Intendant of the Cautín Province
- In office 18 November 1970 – 8 November 1972
- President: Salvador Allende

Personal details
- Born: 15 November 1926 Santiago, Chile
- Died: 5 October 1973 (aged 46) Santiago, Chile
- Political party: Radical Party of Chile (PR)
- Spouse: Irma Felber
- Children: Five
- Occupation: Politician

= Gastón Lobos =

Chilean politician (1926–1973)

Luis Gastón Lobos Barrientos (15 November 1926 – detained-disappeared, 5 October 1973) was a sitting parliamentarian who was detained and disappeared by the regime of Augusto Pinochet.

A member of the Radical Party of Chile, he had been elected deputy in March 1973 for the Twenty-first Departmental District, which included the then-departments of Temuco, Lautaro, Imperial, Pitrufquén, and Villarrica, Cautín Province, for the 1973–1977 term.

==Biography==
A professional accountant, he joined the Radical Party of Chile in 1945, holding various positions within the organization.

Settled in the Araucanía region, he carried out various public activities, including serving as president of the Tourism Council of Temuco, president of the National Board of School Aid and Scholarships in Cautín, president of the Red Cross of Pitrufquén (1960–1961), Director of the 1st Fire Company of Pitrufquén and Superintendent of the Fire Department of that city, president of the Mapuche Credit Council of the State Bank of Chile, and councilor of the Industrial Development Board for Bíobío, Malleco, and Cautín.

President Salvador Allende appointed him Intendant (provincial governor) of Cautín Province, a position he held from November 18, 1970, until November 8, 1972, when he resigned to run as a candidate for deputy in the March 1973 elections.

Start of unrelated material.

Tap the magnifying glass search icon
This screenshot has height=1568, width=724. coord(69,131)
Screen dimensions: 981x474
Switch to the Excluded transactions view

He served as deputy until the coup d’état of September 11, 1973, when he was first detained on September 13 of that same year. This arrest was carried out by Carabineros of Pitrufquén, who transferred him to the Second Police Station of Temuco, where house arrest was ordered. Finally, on October 5, 1973, he was once again taken from his home by Carabineros, and his whereabouts have remained unknown since then.